(Reuters) - Nike Inc’s (NKE.N) quarterly profit beat Wall Street’s expectations, as margins increased and world-wide future demand for its apparel and shoes rose, sending its shares up 8 percent.
Global orders for Nike-branded shoes and clothing scheduled for delivery from March through July 2013, known as futures orders, rose 6 percent compared to orders reported for the same period last year. In North America, the company’s biggest market, orders increased 11 percent.
The company also saw a turnaround in future demand in Greater China, with orders rising 4 percent, after falling in the previous two quarters.

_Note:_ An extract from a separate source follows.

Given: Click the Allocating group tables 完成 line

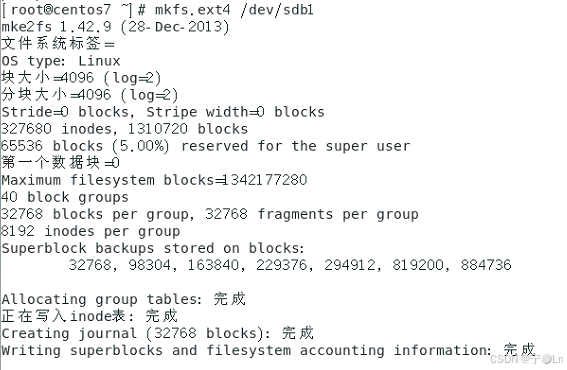Looking at the screenshot, I should pyautogui.click(x=124, y=299).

“They turned China much faster than we thought,” said Brian Yarbrough, consumer discretionary analyst for Edward Jones.
Yarbrough said this turnaround was important as China is among Nike’s highest margin markets. Lower shipping costs and high price tags help the company make more money on their products in that region, he said.
“In China, we are seeing progress against our strategy to reset the marketplace but we still have more to do before we can capture its long-term growth potential,” Nike Chief Executive Mark Parker said on a conference call with analysts.
Nike had been stuck with excess inventory in China and was finding it difficult to tackle intense competition and frequent promotional sales by local brands. Distributors and retailers were also wary of an uncertain global economy.
Shares of the Beaverton, Oregon-based company rose to $57.93 Thursday in extended trade. They closed at $53.60 on the New York Stock Exchange.
Paul Swinand, an analyst with Morningstar, said one of the biggest challenges for Nike is to grow in its more mature markets. He said strong demand in North America shows it is able to do that.
Nike also posted its first growth in gross margins in around two years, with margins rising 30 basis points in the quarter. High costs of raw material and labor pressured the company’s margins over the past couple of years and Nike had been fighting it by raising prices on merchandise.
“Gross margin benefited from the combination of pricing actions and easing material costs, which more than offset higher labor costs,” the company said.
For the third quarter ended February 28, the company earned $662 million, or 73 cents a share, compared with $569 million, or 61 cents a share last year. Analysts, on average, expected earnings of 67 cents a share, according to Thomson Reuters I/B/E/S.
Revenue rose 9 percent to $6.2 billion.